[Dataset items]
•••••

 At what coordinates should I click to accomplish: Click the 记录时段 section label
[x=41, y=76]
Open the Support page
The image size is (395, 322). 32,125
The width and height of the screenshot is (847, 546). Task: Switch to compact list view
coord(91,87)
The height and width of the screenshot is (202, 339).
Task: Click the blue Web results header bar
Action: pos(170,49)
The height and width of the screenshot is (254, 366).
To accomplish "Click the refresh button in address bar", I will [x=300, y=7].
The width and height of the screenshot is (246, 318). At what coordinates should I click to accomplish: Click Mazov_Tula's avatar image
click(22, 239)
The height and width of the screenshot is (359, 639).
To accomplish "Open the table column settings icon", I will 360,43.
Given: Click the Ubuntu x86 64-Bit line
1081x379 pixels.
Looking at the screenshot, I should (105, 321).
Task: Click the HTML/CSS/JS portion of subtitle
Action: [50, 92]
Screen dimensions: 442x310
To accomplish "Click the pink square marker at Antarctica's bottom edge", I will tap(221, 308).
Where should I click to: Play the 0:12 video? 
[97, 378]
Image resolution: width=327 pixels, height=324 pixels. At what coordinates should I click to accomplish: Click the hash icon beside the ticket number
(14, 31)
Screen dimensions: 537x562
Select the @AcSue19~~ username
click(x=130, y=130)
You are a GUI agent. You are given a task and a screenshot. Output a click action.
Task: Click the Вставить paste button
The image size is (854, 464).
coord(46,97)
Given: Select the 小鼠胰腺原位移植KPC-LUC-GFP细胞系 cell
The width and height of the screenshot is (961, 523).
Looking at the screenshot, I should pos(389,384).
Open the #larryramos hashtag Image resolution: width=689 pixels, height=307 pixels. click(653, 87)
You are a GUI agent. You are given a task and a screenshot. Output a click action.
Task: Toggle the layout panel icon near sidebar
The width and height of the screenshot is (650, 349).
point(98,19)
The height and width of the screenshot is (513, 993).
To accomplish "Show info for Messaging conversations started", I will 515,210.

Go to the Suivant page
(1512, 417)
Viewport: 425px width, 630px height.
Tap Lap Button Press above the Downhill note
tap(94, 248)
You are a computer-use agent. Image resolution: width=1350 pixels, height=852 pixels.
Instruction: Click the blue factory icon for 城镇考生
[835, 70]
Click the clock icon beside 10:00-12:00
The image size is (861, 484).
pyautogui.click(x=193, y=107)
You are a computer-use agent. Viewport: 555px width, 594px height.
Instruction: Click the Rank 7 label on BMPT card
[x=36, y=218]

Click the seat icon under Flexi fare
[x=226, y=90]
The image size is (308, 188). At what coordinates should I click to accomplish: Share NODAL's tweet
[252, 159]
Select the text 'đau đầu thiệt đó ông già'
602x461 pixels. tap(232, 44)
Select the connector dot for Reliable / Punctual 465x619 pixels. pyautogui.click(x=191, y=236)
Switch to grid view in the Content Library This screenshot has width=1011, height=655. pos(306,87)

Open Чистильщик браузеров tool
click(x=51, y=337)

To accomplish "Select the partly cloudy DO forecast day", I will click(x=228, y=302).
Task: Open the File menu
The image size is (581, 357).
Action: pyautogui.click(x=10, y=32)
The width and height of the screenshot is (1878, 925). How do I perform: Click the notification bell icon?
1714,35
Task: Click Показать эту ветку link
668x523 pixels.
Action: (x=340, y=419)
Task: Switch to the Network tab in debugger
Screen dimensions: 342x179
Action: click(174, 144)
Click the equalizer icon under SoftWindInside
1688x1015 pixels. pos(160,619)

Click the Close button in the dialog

•••••

» PROBLEM TO SOLVE
Return exactly the lines from the line bearing "Select the connector" to the end of the records, inclusive of both; include no other lines.

» EXPECTED OUTPUT
Select the connector dot for Reliable / Punctual 465x619 pixels. pyautogui.click(x=191, y=236)
Switch to grid view in the Content Library This screenshot has width=1011, height=655. pos(306,87)

Open Чистильщик браузеров tool
click(x=51, y=337)

To accomplish "Select the partly cloudy DO forecast day", I will click(x=228, y=302).
Task: Open the File menu
The image size is (581, 357).
Action: pyautogui.click(x=10, y=32)
The width and height of the screenshot is (1878, 925). How do I perform: Click the notification bell icon?
1714,35
Task: Click Показать эту ветку link
668x523 pixels.
Action: (x=340, y=419)
Task: Switch to the Network tab in debugger
Screen dimensions: 342x179
Action: click(174, 144)
Click the equalizer icon under SoftWindInside
1688x1015 pixels. pos(160,619)

Click the Close button in the dialog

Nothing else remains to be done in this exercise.